▶ [EXTRACT TO READ]:
========================================================================

But my favorite question is: What’s the Next Big Thing? As I travel around as SPE President, I see a lot of new and different technologies, operators, and ideas. But my view on the Next Big Thing has been consistent for the last few years: I believe that we are not only entering the era of universal big data, but also the era of more intelligent software to help us make better decisions. The software will help us be better engineers by preserving knowledge and improving decision making.
I believe the Next Big Thing will be infinite big data and intelligent machines to interpret it. Cheaper and more robust sensors will allow us to collect data not only on expensive deepwater completions and big compressors, but also on every isolated onshore well. Cheaper computing power, universal communications, and learning algorithms will allow engineers to use and interpret those large amounts of data to manage assets more efficiently. I believe operators and service providers will be able to reduce risk by using the full value of knowledge and experience to optimize asset management.
I learned to be an engineer in the analog world of the late 1970s and early 1980s. Ours was a world of hand-drawn maps and handwritten columns of figures on green engineering paper. Programmable handheld calculators replaced the slide rule. Data capture was infrequent, monthly at best, and analysis was slow and tedious.

========================================================================

▶ [PROVIDED DATA]:

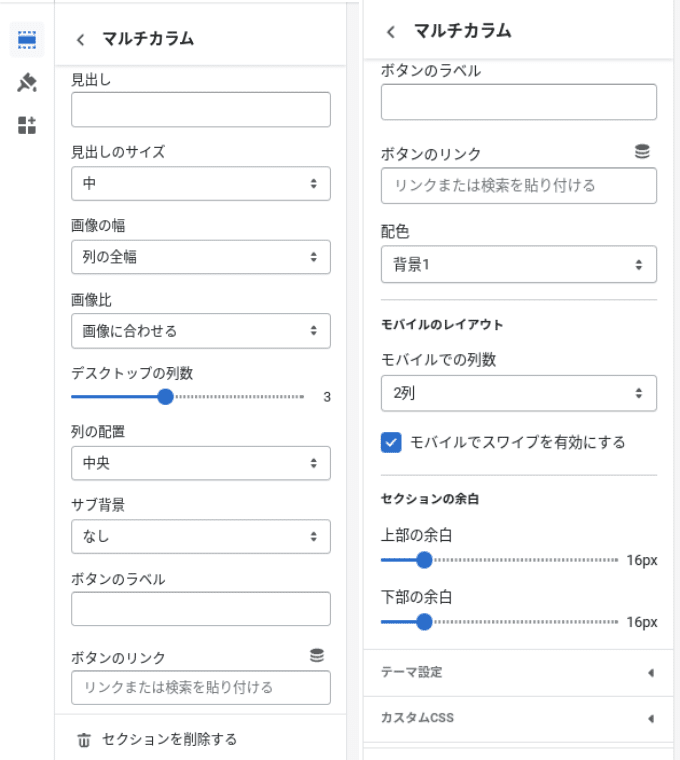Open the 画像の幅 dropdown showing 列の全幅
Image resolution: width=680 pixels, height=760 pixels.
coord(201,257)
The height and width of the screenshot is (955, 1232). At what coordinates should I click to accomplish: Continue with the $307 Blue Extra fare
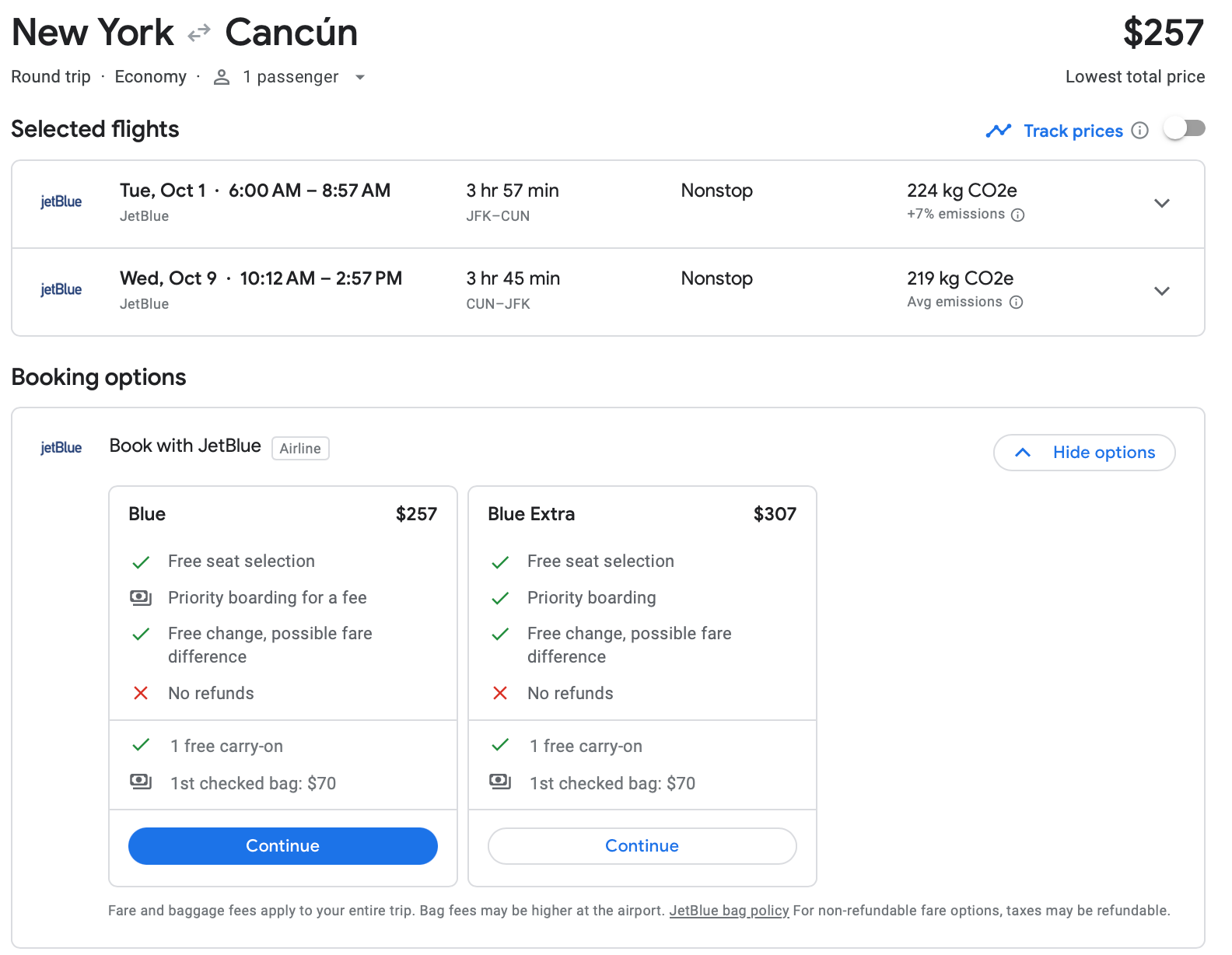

========================================================================

▶ [EXERCISE TASKS]:
1. Copy the column on the Next Big Thing between "I believe the" and "optimize asset management.", inclusive.
2. In one to three sentences, explain why the column on the Next Big Thing expects data to be collected on every isolated onshore well.
3. Pick up the column on the Next Big Thing after its last sentence and carry it forward.

▶ [ANSWERS BY TASK]:
1.
I believe the Next Big Thing will be infinite big data and intelligent machines to interpret it. Cheaper and more robust sensors will allow us to collect data not only on expensive deepwater completions and big compressors, but also on every isolated onshore well. Cheaper computing power, universal communications, and learning algorithms will allow engineers to use and interpret those large amounts of data to manage assets more efficiently. I believe operators and service providers will be able to reduce risk by using the full value of knowledge and experience to optimize asset management.

2. The column expects cheaper and more robust sensors to make data collection possible beyond expensive deepwater completions and big compressors, extending it to every isolated onshore well.

3.
Enter the PC. I vividly remember first getting a PC at work in 1985 after I made the pitch to our district engineer to purchase an IBM PC Model XT for our six-person team. Before then, only special programs could be run on the mainframe at the faraway research center. Our group managed several Permian Basin waterfloods, and we had been doing very tedious calculations by hand. When I was pitching to the district engineer, his first question to me was “how many engineers will this PC replace?” What he didn’t see was that computational power would help the same number of engineers create better analysis and help drive better decisions. Since those ancient days of more than 30 years ago, better, faster, cheaper computing power is everywhere. We haven’t replaced engineers with PCs, but we have created new opportunities for better technical and economic evaluations.
Enter the Internet. When I left ARCO in June 1994, engineers did not have email or Internet access. Three years later, I was emailing work across the Atlantic every day so that teams in Houston and London could collaborate. Now, especially for those of us in global companies, our workflows are completely dependent on instant global communications. But I believe we are only beginning to take advantage of the full potential of the globally connected computing world. The Internet, or Cloud, of Things is coming for all of us.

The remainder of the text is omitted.